Whether, it be bike related or not.
Please, include pictures as we do love pictures!

Sent from my SM-G955U using Tapatalk


----------



## Sven (Mar 1, 2020)

Got a set of Wald folding rear baskets to put on my Suburban. It pretty much a utility  bike. So what's another 5 lbs of weight?


----------



## Freqman1 (Mar 1, 2020)

Some of you may have seen my '41 Autocycle project I have going. I got the chrome, cad, and zinc back this week so I was able to start assembly. On the recommendation of @ranman I used DeTray plating out of Independence. MO. I also used them for my Donald Duck restoration. Chrome is not cheap regardless and I have tried at least four different places with mixed results regarding cost, quality, and turn around.

Detray is pretty reasonable as far as price but quality is great and turn around was 10 days--that includes shipping time! The previous four places had a minimum of six weeks turn around. They also do bright zinc and cad but a word of caution here--there is a minumum charge of $150 for each service whether it is three parts or 30 parts. So if you are going to do either of these make sure you consolidate all of your zinc/cad to be done at one time. I was really worried about the crank which was heavily pitted and losing any detail of the barrel of the drum i.e. "Schwinn" and "PAT. PENDING". These parts came out great as did everything else. These are my platers of choice for all my projects. V/r Shawn


----------



## rollfaster (Mar 1, 2020)

Excellent work!!


----------



## vincev (Mar 1, 2020)

A few more old pieces of old sporting equipment....


----------



## tripple3 (Mar 1, 2020)

I bought another bike: Monark Rocket.
Today is the Monark March Cyclone Coaster ride in Long Beach, and I didn't have a Monark to ride.
Not that I needed an excuse to buy another bike.
I bought the bars, tires and new chain at my LBS; support your bike shops, I'm really glad they're there.


----------



## vincev (Mar 1, 2020)

Might try Beading .when I finally go nuts I can do basket making....


----------



## tech549 (Mar 1, 2020)

picked up a couple westfields from cabe members,thanks cabe!!


----------



## New Mexico Brant (Mar 1, 2020)

A badge collection came my way; many strange Westfield badges.  One Westfield made for the Cuba market and a Philippine Island badge.  Most of these will be offered for sale in the parts thread.  Also a guard and a gray Winner from a friend.


----------



## jd56 (Mar 1, 2020)

Forgot that I picked this up from my local bicycle shop last week.
Thought it was a bicycle truing stand but, it's actually motorcycle wheel truing stand top (black).
The white one I use on truing the wheels for pedal bikes.

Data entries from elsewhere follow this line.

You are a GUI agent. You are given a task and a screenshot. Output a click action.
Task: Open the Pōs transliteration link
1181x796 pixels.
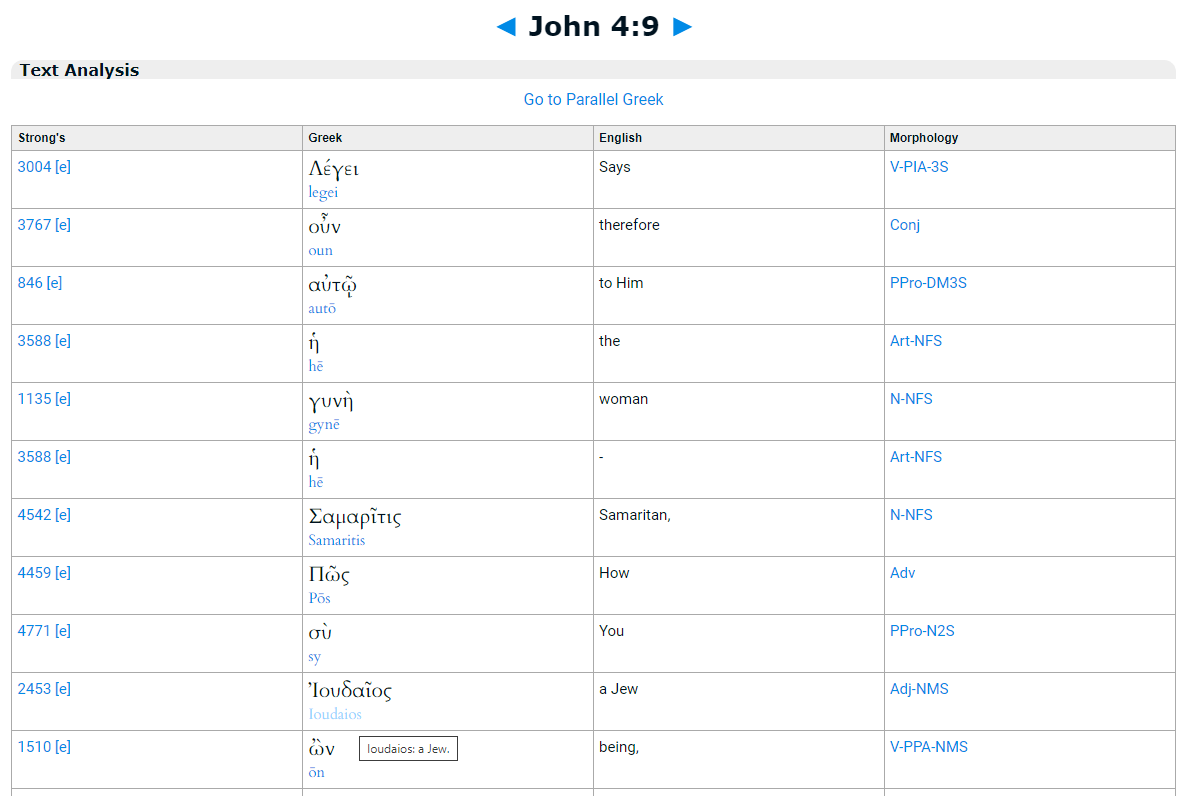click(319, 598)
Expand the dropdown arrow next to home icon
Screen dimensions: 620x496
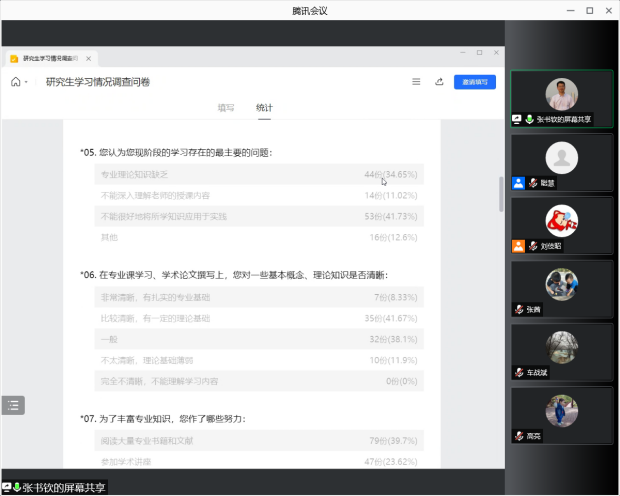click(x=28, y=83)
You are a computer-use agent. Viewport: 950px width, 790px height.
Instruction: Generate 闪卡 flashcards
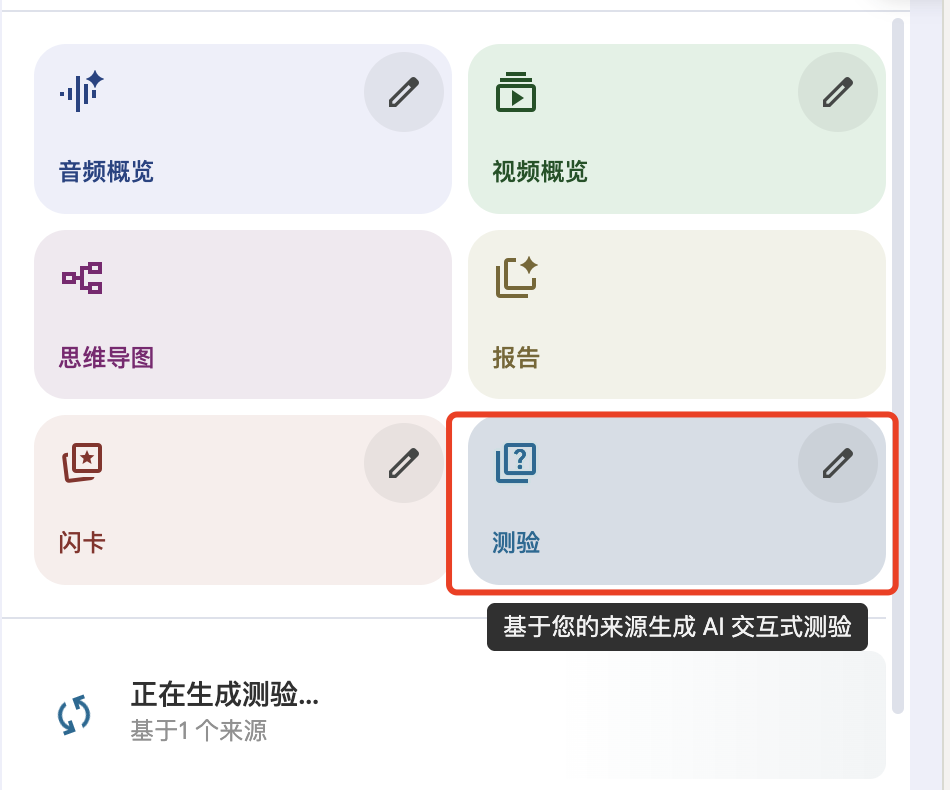[243, 500]

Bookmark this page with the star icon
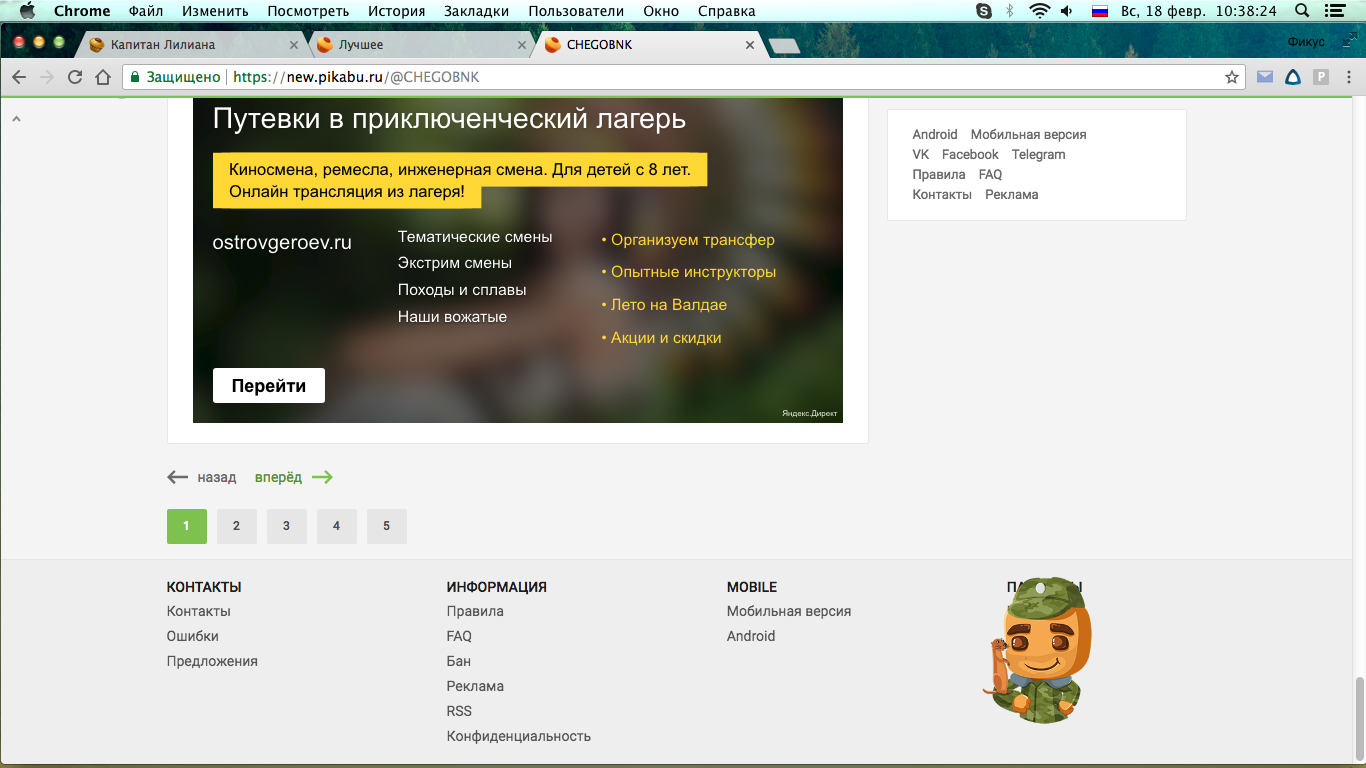coord(1232,77)
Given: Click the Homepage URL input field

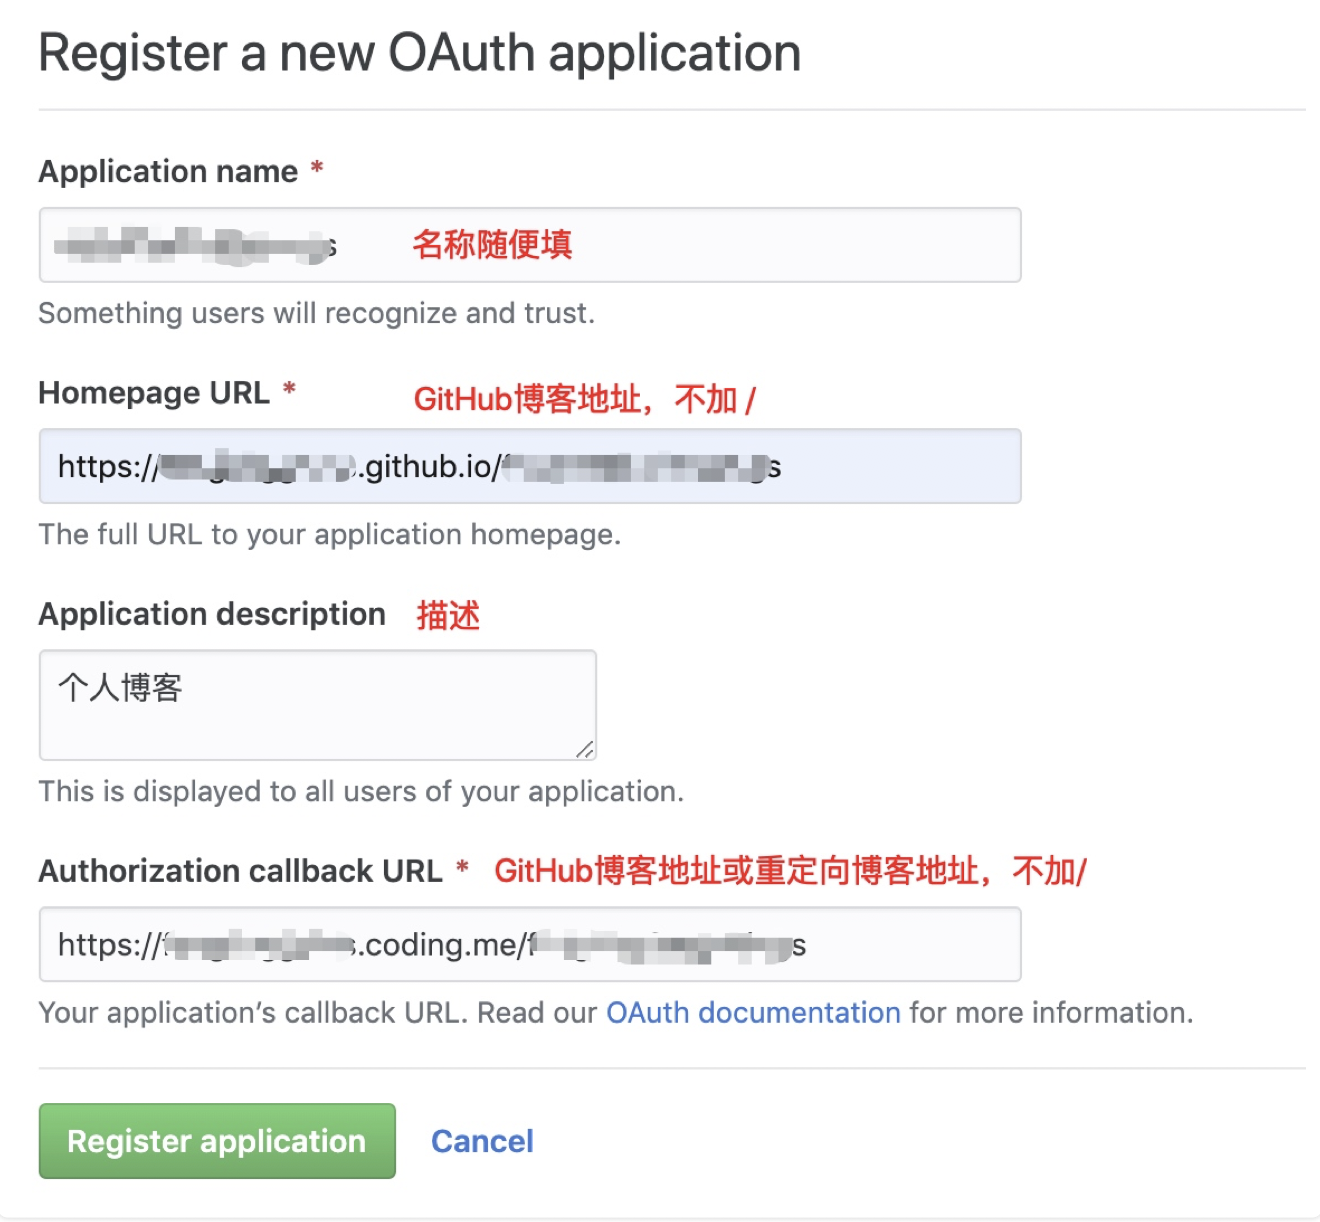Looking at the screenshot, I should (529, 466).
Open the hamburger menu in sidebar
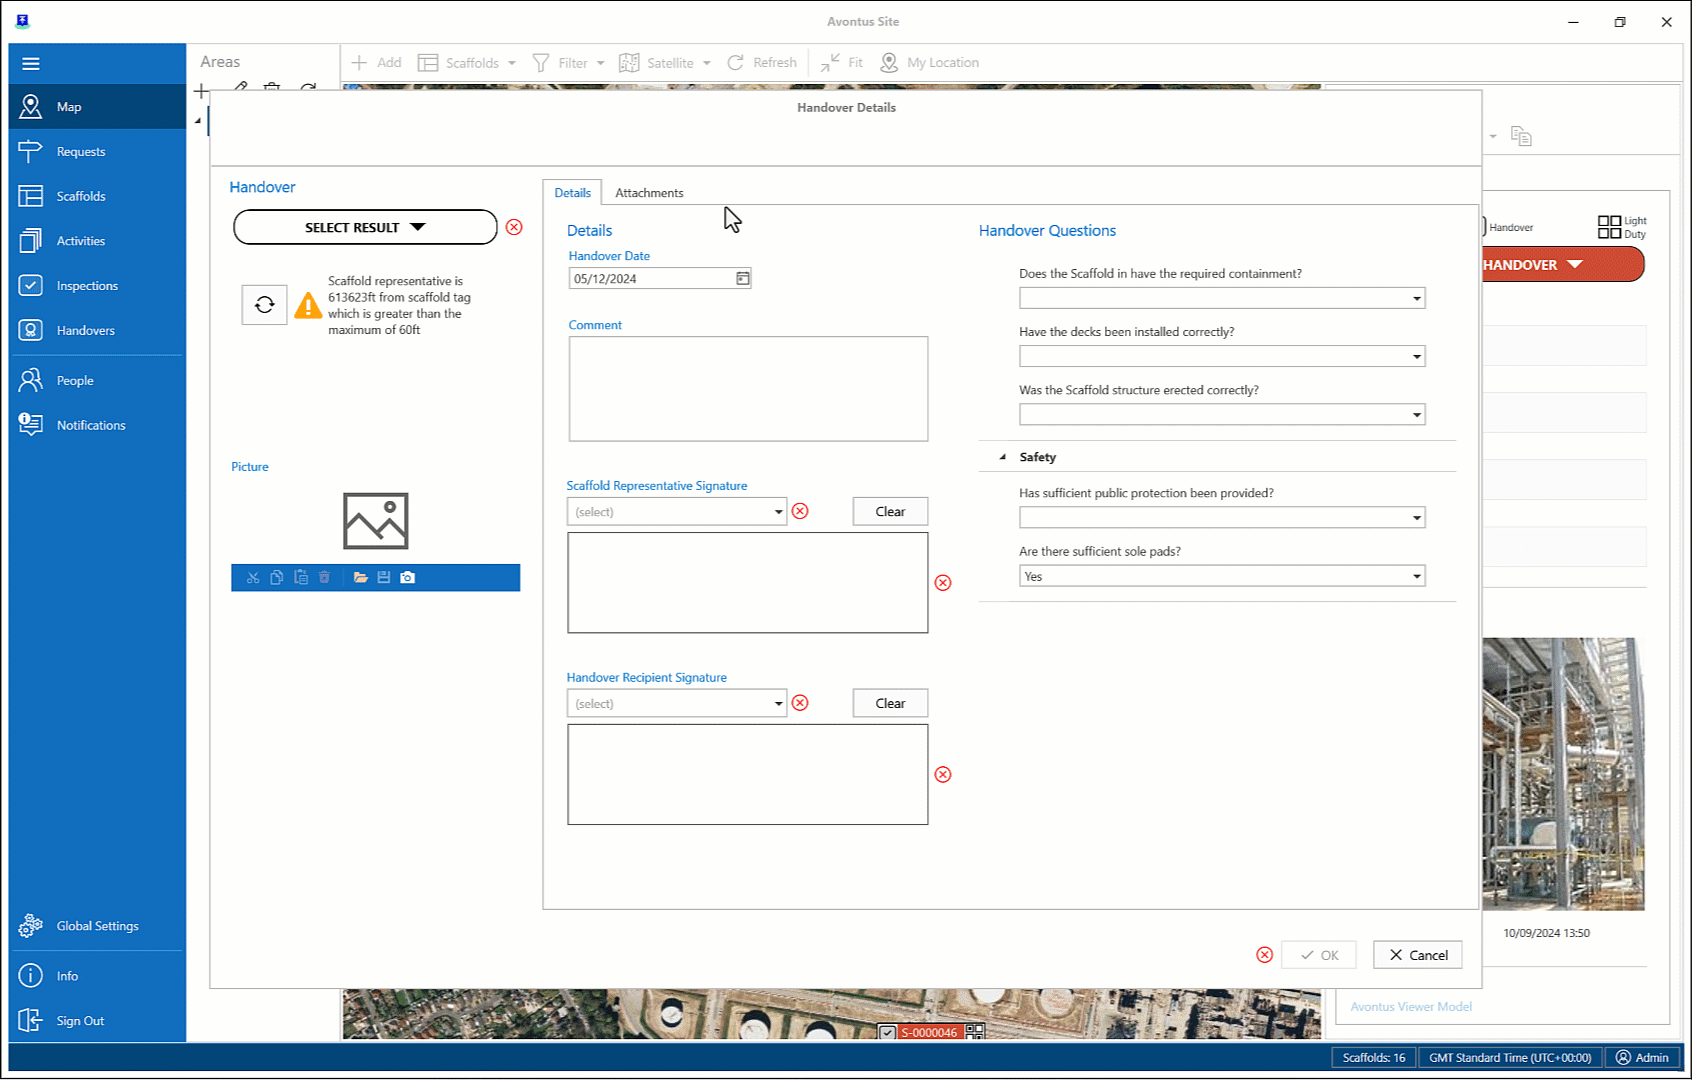 [31, 64]
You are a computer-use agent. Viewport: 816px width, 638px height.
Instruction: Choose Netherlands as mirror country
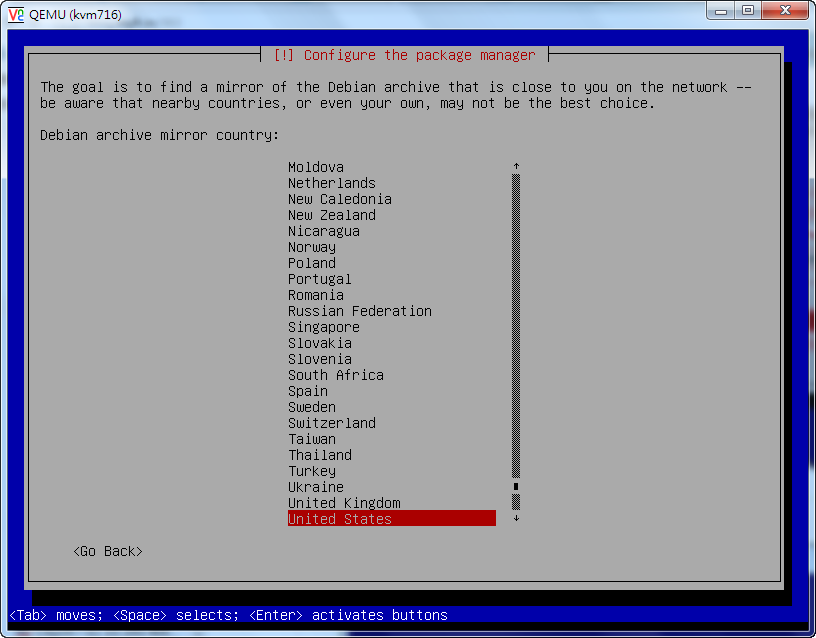pyautogui.click(x=332, y=183)
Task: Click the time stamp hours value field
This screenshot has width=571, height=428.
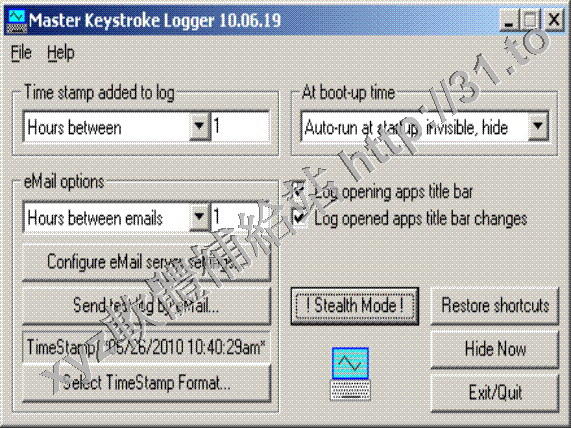Action: 240,126
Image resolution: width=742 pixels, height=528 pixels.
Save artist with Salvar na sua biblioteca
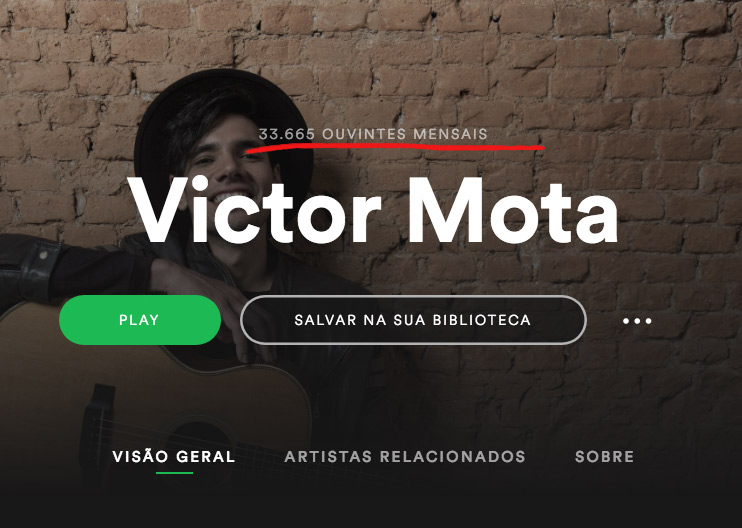[x=413, y=320]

Won't work on the bicycle wheels.
Anyone need this for their motorcycle shop?
PM me

Sent from my SM-G955U using Tapatalk


----------



## detroitbike (Mar 1, 2020)

Finally built a rack to display the old wagons.


----------



## Nashman (Mar 1, 2020)

I just bought a 3 curved glass (yes the door too is curved/both sides, all oak, nice drawer and all 4 wood roller wheels complete with original key for the door) cabinet off my pal Mike ( Mikes General Store) and got it down my CRAZY stairs Saturday. It took 3 attempts ( yes/back up twice) after, took the glass door off the cabinet, wood door off the back entrance, 7 up pushbar off the stair header, and finally on the 3rd try ( 3 guys all over age 55, me at 62/ Mike, my other pal Jeff, and I/ G/F 



Heather and dog Woody cowering in the upstairs bedroom hearing us cursing..lol..) to get it down without breaking any glass or any major damage to the wood, walls, or glass. Whew!!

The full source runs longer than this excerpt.